Aquí, en este valle de discretas academias,
No tenemos montañas, sino montes, cerros bajos
Comparados con el macizo de Adirondacks o el peñón del norte,
Ellos mismos meros alcores al lado de un Everest.
Aún así, son nuestra mejor bandada de altura[169]:
En comparación con el hundido lomo canoso,
Plateado del Connecticut, y las llanuras de las granjas
De Hadley a nivel del río, son lo bastante elevadas
Como para llamarlas algo más que colinas.
Verdes, completamente verdes, yerguen su nudoso espinazo
Contra nuestro cielo: son ellas lo que vemos, al mirar al sur,
Hacia la Pleasant Street, en Main. Ponderando sus formas
Entre los apartamentos rojos y amarillentos de papel alquitranado,
Son como una brisa fresca de verano para nuestros ojos.
A la gente que vive en el fondo de los valles,
Un montículo en el paisaje, una loma o un altozano escarpado,
Parecen animarla a escalarlos. Es una lógica peculiar
La que nos impulsa a subir un monte para luego acabar bajando
Al mismo sitio donde empezamos; pero es la clara conversión
Que se produce en la cima lo que nos lleva a ser fieles
A este camino oblicuo, a pesar de nuestro caprichoso
Anhelo de suelo llano; y es el último risco, el último saliente,
El que trastroca nuestro reducido concepto del espacio: desmurando
Los horizontes, extiende nuestra visión, la desparrama
Por la lejanía, dilatando al máximo nuestras pupilas contraídas.
Con la esperanza de ver así, escalamos las pendientes
Por entre sus cortinas de hojas, deslumbrados
Por el verde, bajo un cielo granado de verde
Hasta lo azul.
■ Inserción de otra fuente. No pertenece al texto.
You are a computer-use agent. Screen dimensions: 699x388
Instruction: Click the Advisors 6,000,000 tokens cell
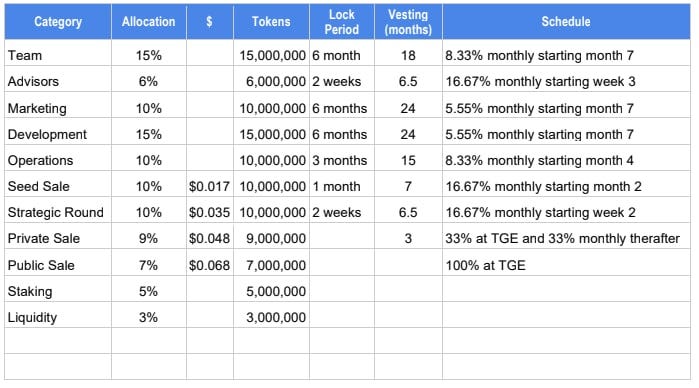271,82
Las cimas se definen a sí mismas como lugares
Donde no hay nada más alto que ver. Al mirar abajo, nuestros ojos
Van siguiendo los negros dorsos de flecha de los vencejos en su vuelo
Por el círculo y el arco de los remolinos del aire, aunque éste descansa
Ahora para nosotros, pues no vemos agitarse ni el filo de una hoja
Aquí, en este monte revestido de hojas. El hotel centenario,
Descascarillado, sostiene su ruinosa veranda
De cuatro accesos, desde la que aún se divisan
Los maderos caídos de su otrora célebre
Funicular: testigos de un tiempo
Ya ido, y de las gracias ya idas con el tiempo. Un guía de aquí
Pide medio dólar por cada ascenso
Al escenario local, vende soda, nos muestra los miradores.
Una luz rojiza tiñe el lago en forma de herradura gris
Y la pálida quietud circunfluyente[170] del río,
Mientras las rosas desaguan su carmín en un espejo. El flujo
De las corrientes aleatorias, las únicas marcas
Que punteaban los picos de las olas, han quedado igualadas, diluidas
En los ordenamientos simplificados del cielo,
Se adueñó de las perspectivas. Los campos lejanos, semejantes a un mapa,
Están pautados por correctas líneas verdes, y no sembrados al tuntún
De cabezas de espárragos. Los coches corren ensartando sus abalorios
De colores suaves en los hilos de las carreteras, y la gente pasea
En línea recta a través del verdor naciente.
Todo es paz y disciplina allí abajo. Hasta hace poco,
Vivíamos bajo la sombra de los tejados calientes,
Sin percatarnos de la frescura en la que podíamos movernos. Por una vez,
Un profundo silencio acalla el chirrido de los grillos.